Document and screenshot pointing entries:
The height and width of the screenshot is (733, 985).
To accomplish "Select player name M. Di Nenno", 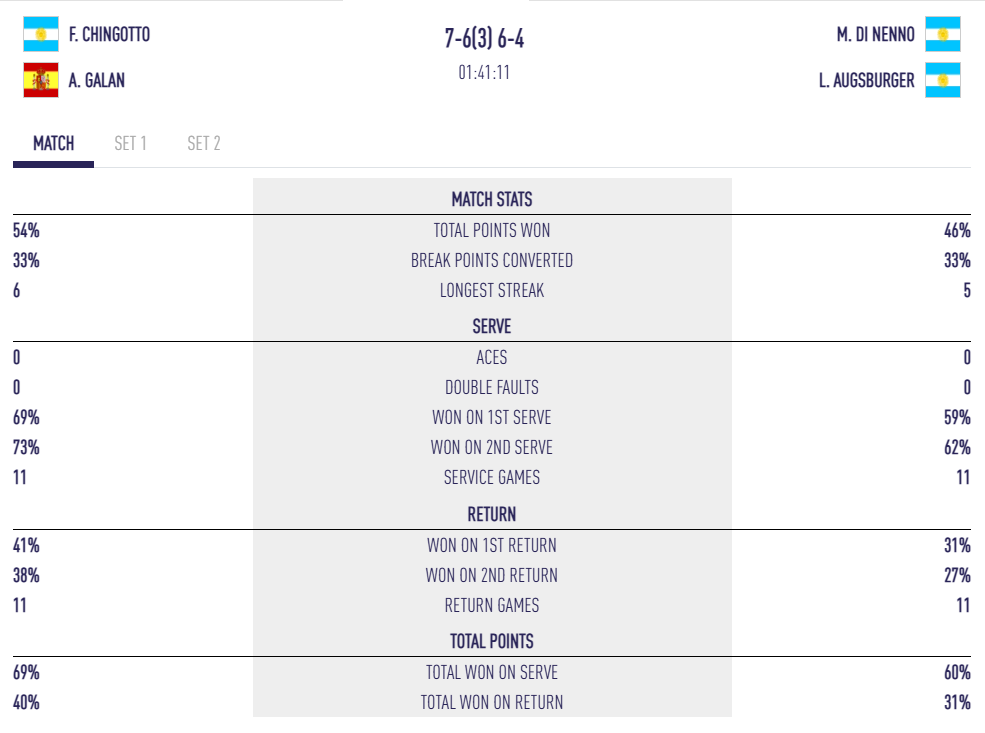I will 875,35.
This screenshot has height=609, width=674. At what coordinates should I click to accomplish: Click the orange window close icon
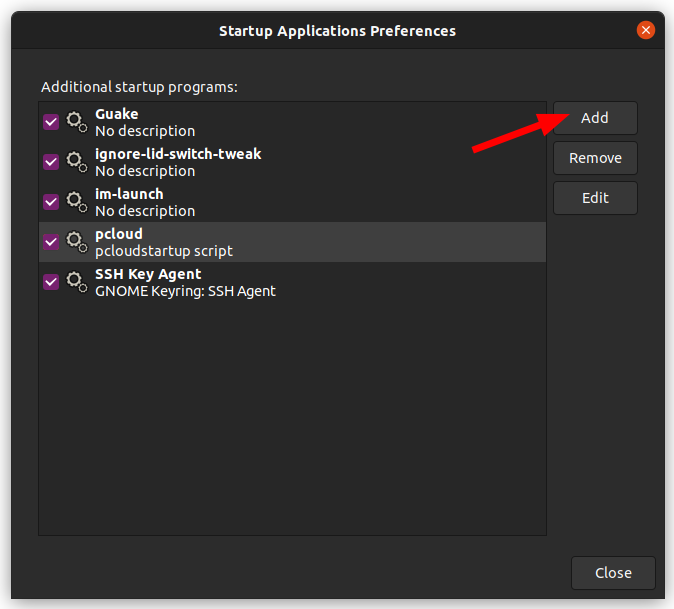(646, 30)
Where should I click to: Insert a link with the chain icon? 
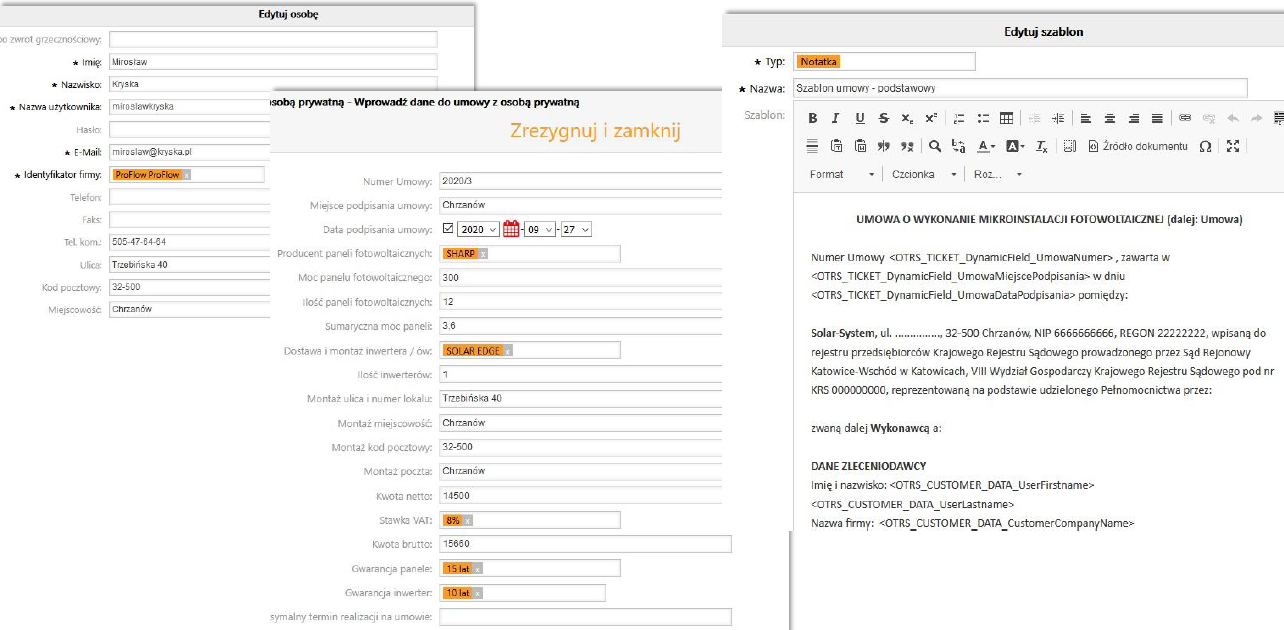pos(1185,118)
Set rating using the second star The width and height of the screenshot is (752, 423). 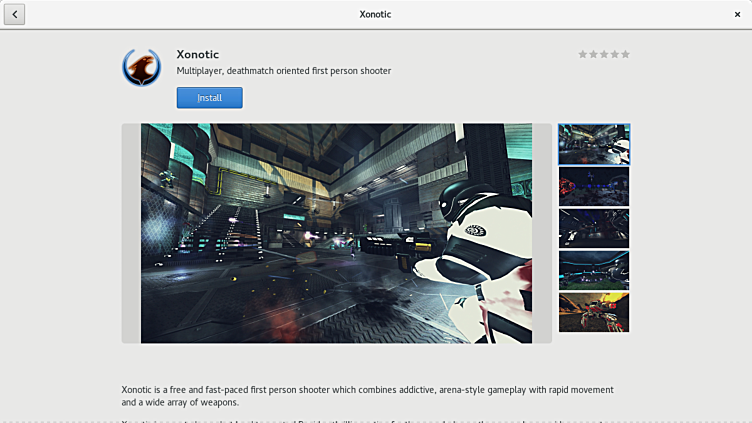click(x=594, y=54)
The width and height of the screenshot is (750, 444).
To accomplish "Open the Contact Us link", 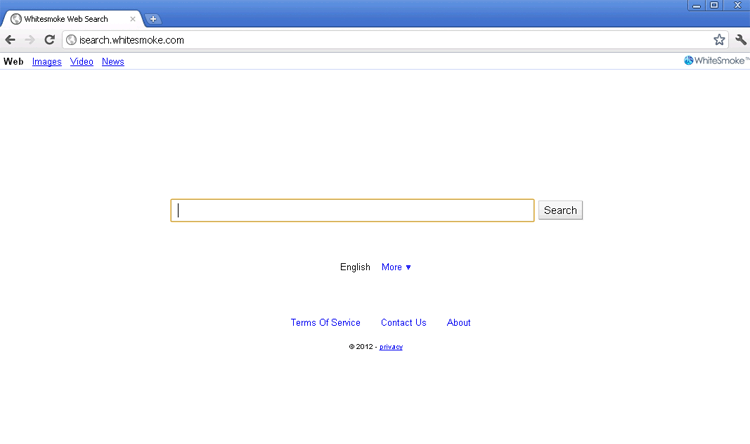I will pyautogui.click(x=403, y=323).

### REQUIRED TASK
Pull out every line of the data above that contains the word "should", keeping each line unchanged.

### OUTPUT OF THE TASK
This screenshot has height=609, width=674. At what coordinates should I click to accomplish: Click the orange window close icon
Where should I click to: Insert a link with the chain icon? 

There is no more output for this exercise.